EACH APRIL IN KENTUCKY LIVING we highlight a lot of events and activities. This month we write about adventures along Kentucky’s waterways, and the story brings back a memory from my childhood. 

Growing up in eastern Kentucky, I lived on a hill above Hood Creek. The creek was full of great fishing spots, and the best ones were on the far bank. We would cross the creek and sit on a big rock where we could cast into the shadows. 

One day, when I was 9, my fishing buddies and I were crossing the creek. I wasn’t paying attention, and before I knew it, my feet slid out from under me. I fell into a deep part of the creek, flat on my back. I barely could limp home that day. 

That’s the thing about waterways. You have to watch where you’re stepping. You have to be careful. It makes me think of where we are with electric reliability right now: We’d better watch where we’re stepping. It’s getting slick. 

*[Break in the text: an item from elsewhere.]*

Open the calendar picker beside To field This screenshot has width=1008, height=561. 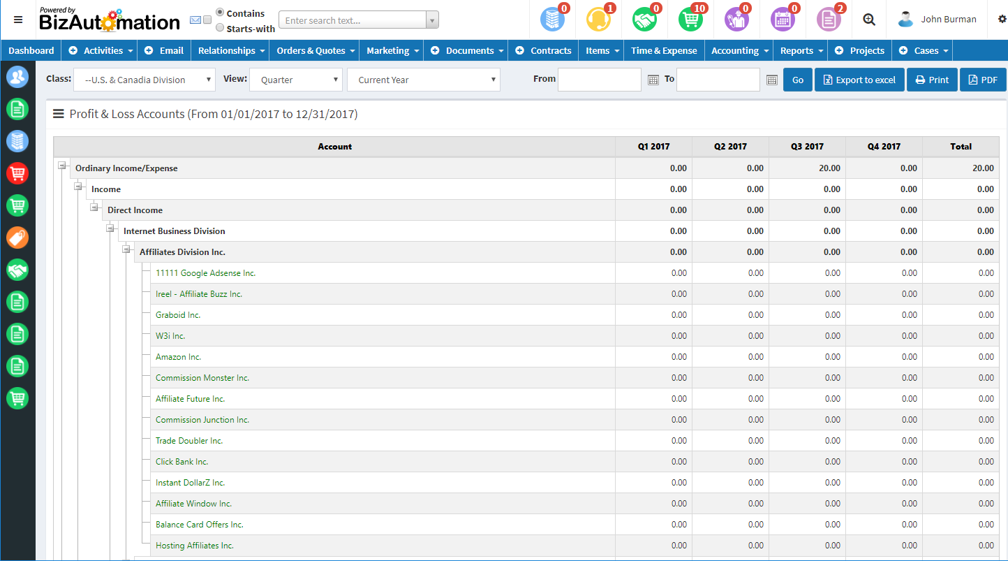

There are so many factors when we discuss the reliability of the electric grid. Demand is increasing, especially as we add electric vehicles and manufacturing facilities for a number of industries, including EVs. 

At the same time, we’re closing energy plants without good alternatives right now. Coal, natural gas and nuclear plants produce dispatchable energy, which is created as it is needed. You can count on it. Wind turbines and solar panels have great upsides, but they are not dispatchable. When the wind doesn’t blow and the sun doesn’t shine, those resources are not reliable alternatives. Batteries to store this energy on a commercial and industrial scale do not yet exist. 

This past holiday season could serve as a warning sign. When temperatures dipped near or below zero for hours on end, demand increased and, in several cases, parts of the grid couldn’t keep up. 

We have to stay cautious and alert as reliability becomes increasingly critical. If we don’t, we could land flat on our backs.